El Peatón

Publicado el Albeiro Guiral

El escritor

Un cuento de Albeiro Guiral sobre la frivolidad del mundo literario.

Imagen de Luc Parret.

Castroviari venía a la ciudad. La Fiesta del Libro hizo el anuncio de su invitación por lo alto. Su rostro y su nombre aparecieron en la televisión, en la prensa, en las redes sociales. Fue la noticia del año en el sector cultural, ningún otro evento en el país había podido concretar una visita suya. Era, pues, además, una pequeña victoria de la región.

Cuando el librero lo supo, fue tanta la emoción que no atinó más que a llamar a su mamá a contarle.

—¿Quién? —preguntó ella, abrumada por la excitación de su hijo.

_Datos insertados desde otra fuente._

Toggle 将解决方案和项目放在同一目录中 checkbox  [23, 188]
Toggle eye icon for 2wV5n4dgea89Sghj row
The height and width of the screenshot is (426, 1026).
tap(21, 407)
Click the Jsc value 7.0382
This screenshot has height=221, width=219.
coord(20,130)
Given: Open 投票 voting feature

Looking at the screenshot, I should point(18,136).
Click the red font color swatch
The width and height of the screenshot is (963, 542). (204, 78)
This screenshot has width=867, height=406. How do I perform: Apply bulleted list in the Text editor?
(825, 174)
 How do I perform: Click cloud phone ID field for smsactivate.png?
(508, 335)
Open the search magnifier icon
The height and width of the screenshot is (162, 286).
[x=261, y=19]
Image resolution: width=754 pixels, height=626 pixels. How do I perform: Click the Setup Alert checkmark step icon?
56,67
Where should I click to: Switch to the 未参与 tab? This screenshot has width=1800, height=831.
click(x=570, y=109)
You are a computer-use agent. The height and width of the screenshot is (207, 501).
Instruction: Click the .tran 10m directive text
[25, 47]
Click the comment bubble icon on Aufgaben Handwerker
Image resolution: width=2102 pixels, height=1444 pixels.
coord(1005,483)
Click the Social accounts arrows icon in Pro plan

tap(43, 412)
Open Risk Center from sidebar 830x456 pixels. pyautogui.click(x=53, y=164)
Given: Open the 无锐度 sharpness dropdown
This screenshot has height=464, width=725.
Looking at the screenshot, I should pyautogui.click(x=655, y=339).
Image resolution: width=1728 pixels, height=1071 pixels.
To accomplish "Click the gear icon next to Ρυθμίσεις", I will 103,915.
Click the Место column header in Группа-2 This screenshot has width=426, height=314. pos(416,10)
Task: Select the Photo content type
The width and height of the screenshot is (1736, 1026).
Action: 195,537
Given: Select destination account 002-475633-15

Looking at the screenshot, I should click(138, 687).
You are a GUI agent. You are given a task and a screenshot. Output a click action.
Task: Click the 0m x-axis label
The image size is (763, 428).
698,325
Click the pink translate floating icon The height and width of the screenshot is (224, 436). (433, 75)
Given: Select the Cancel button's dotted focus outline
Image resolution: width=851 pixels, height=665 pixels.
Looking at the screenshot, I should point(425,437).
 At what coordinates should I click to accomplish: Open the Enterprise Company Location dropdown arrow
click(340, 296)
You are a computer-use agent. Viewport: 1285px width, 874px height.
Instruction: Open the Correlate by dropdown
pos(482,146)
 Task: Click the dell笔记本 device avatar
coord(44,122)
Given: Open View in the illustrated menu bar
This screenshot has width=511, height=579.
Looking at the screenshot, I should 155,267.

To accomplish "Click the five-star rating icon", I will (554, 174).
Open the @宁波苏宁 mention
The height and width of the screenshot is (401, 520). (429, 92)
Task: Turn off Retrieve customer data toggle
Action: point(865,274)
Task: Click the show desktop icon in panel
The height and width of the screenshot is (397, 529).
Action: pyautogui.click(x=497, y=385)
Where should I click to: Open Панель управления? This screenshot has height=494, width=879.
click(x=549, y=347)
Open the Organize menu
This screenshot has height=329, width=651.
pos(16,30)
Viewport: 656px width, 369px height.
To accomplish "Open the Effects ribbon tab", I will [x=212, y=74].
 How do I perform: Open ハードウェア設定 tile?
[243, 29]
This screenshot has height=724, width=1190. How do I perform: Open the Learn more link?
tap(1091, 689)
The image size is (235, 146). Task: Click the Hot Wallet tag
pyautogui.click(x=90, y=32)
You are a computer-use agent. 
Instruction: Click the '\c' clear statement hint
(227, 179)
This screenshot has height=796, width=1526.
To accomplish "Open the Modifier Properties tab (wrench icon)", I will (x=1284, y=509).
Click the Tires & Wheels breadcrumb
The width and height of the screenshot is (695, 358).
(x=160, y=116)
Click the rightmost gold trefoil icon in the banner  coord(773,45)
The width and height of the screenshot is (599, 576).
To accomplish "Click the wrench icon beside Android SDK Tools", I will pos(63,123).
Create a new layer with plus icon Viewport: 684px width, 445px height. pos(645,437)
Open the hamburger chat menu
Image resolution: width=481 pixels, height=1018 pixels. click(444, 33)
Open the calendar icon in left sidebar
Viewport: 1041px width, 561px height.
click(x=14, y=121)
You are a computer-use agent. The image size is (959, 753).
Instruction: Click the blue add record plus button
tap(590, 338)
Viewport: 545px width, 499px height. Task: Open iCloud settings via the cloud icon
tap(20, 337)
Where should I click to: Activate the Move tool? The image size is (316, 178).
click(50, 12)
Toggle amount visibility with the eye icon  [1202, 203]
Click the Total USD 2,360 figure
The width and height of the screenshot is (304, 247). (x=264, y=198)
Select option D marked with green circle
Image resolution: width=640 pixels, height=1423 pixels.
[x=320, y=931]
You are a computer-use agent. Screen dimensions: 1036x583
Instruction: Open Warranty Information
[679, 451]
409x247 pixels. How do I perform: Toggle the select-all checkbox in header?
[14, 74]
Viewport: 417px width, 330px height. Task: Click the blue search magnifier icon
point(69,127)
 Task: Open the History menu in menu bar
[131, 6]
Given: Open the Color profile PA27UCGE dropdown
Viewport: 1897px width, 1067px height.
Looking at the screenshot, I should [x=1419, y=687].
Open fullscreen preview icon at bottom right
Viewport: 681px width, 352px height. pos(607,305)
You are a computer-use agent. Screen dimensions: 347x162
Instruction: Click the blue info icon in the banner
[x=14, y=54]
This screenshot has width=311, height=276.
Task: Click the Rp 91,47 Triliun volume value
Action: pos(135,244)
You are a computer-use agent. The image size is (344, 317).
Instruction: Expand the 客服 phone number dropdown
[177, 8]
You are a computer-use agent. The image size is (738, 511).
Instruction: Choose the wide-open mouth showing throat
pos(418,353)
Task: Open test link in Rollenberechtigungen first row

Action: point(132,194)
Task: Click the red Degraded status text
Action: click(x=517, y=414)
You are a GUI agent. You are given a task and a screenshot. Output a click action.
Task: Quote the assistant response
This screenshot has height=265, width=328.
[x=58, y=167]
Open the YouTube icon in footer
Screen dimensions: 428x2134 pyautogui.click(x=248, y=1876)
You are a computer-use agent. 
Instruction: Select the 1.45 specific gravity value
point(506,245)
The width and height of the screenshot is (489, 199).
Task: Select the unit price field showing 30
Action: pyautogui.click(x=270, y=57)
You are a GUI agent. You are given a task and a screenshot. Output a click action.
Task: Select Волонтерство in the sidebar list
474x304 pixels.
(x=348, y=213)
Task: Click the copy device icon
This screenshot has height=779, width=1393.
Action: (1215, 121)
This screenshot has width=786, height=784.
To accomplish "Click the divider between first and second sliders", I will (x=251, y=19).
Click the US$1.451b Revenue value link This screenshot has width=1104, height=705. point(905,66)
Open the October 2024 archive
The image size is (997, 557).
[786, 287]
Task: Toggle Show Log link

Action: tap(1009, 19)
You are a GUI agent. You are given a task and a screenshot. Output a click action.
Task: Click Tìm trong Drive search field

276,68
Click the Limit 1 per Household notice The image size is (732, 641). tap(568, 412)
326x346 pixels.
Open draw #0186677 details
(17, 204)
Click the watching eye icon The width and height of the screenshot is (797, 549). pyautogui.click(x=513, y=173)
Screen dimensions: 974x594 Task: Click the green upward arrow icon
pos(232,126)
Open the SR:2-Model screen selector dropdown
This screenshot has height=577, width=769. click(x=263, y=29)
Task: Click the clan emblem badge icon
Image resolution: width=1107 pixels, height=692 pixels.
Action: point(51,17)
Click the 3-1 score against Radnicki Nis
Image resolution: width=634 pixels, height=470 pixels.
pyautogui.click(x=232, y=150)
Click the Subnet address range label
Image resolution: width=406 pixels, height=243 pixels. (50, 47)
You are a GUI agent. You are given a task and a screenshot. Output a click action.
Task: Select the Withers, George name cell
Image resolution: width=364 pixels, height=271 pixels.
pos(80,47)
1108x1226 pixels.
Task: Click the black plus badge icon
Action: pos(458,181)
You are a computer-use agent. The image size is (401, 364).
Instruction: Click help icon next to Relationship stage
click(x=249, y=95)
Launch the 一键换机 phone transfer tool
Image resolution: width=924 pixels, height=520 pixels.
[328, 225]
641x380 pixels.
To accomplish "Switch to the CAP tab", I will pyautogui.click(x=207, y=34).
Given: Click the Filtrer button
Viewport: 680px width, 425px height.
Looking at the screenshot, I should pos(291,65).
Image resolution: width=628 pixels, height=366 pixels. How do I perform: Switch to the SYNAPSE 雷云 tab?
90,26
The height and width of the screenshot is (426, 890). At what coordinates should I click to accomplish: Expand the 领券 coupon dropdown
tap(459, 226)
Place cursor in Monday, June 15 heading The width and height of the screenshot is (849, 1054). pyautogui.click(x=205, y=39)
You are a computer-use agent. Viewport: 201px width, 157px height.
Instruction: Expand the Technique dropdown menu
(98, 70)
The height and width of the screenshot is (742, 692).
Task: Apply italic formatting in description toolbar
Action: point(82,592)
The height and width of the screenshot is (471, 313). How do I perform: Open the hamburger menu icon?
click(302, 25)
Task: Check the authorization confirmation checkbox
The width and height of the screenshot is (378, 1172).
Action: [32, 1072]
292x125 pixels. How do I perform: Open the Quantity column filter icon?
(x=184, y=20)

—¡Castroviari, mamá! ¿Puedes creerlo?

—Ah… muy bueno, mijo.

Luego llamó a la distribuidora a pedirle libros del autor. En la vitrina del mostrador puso el único ejemplar que le quedaba de Bolañesca. De seguro se va a vender mucho, pensó, y mucha gente más lo va a conocer. En los días siguientes, organizó un club de lectura para charlar sobre El mal de Montaigne, su última novela, los sábados en la tarde, con un grupo de amigos, excompañeros de universidad y clientes esporádicos de la librería, y uno que otro desconocido, entre quienes se encontraba Albeiro, un poeta recién trasladado a la ciudad. Un pedante de mierda, pensó el librero en una de las sesiones, cuando el aparecido dijo que Castroviari era tan mal escritor que parecía haber escrito siempre el mismo libro, además les dijo que estaba harto de esa bobada de la autoficción. ¿Por qué los escritores tenían que hablar tanto de su propia vida, y más cuando son escritores profesionales? ¿A quién le importa la frívola vida de un escritor profesional? El librero, indignado, se quedó en silencio y pensó en sacar a patadas a la calle al tipejo que se había atrevido a tanto, y en su propio espacio, pero se levantó de la silla, a la mitad del encuentro, rubicundo, miró a todo el círculo y dijo:

—Es todo por hoy, señores.

Pero cuando por fin llegó el día esperado al librero se le vio con otro semblante. No fue al trabajo, madrugó a darle una hojeada a El mal de Montaigne, hizo unos cuantos apuntes en una pequeña libreta artesanal, por si podía hablar con el escritor y, por qué no, hacerle unas preguntas. ¿Qué le preguntaría, de tener la oportunidad? Nunca lo había hecho, se moriría de la vergüenza, odiaba ser lamezuelas con los escritores, pero se trataba de Castroviari y planeó cómo subir al escenario, finalizada la conversación, a pedirle la firma del libro e invitarlo a tomar un café. Llegó con dos horas de anticipación. De camino al auditorio, vio que estaba Mario Mendoza firmando libros dentro de un cubículo de vidrio, usaba gafas de natación oscuras, había una fila larguísima de colegiales esperando para verlo. Definitivamente cualquier imbécil puede llegar a ser famoso, se dijo para sí mismo. Sin embargo, al acercarse al lugar donde se presentaría el escritor, vio que también de la gran puerta salía una fila que parecía infinita, y se instaló en ella, sonrojado.

La charla desconcertó al librero, sobre todo en la parte de las preguntas, porque estaban a cargo de Juan Gabriel Vásquez. Pero amó cada intervención de Castroviari; le pareció de una sencillez, de una verdadera humildad, a pesar de su reconocimiento, sentía en cada palabra que el escritor pronunciaba que estaba ante uno de esos genios que sólo da la humanidad cada dos o tres siglos, así él mismo no se lo creyera. Asimismo, le impactó, y esto le hizo crecer más su admiración, el hecho de que él conociera a su ciudad natal tan bien y así lo manifestara tanto al hablar como al escribir. Sentía, al escucharlo, a Barcelona tan familiar…

Al terminar la charla, el librero vio cómo dos escoltas acompañaron al escritor hacia la firma de libros; no tuvo ningún chance de irlo a saludar. Corrió con El mal de Montaigne en la mano, pero se encontró con una larga fila. La hizo en aparente calma, pues su corazón palpitaba más rápido, la respiración estaba acelerada y sudaba frío. Cuando por fin llegó el turno del librero, el escritor le estiró la mano para que le entregara el libro, escribió algo ilegible en la primera página, y se lo devolvió sin mediar palabra y sin mirarlo.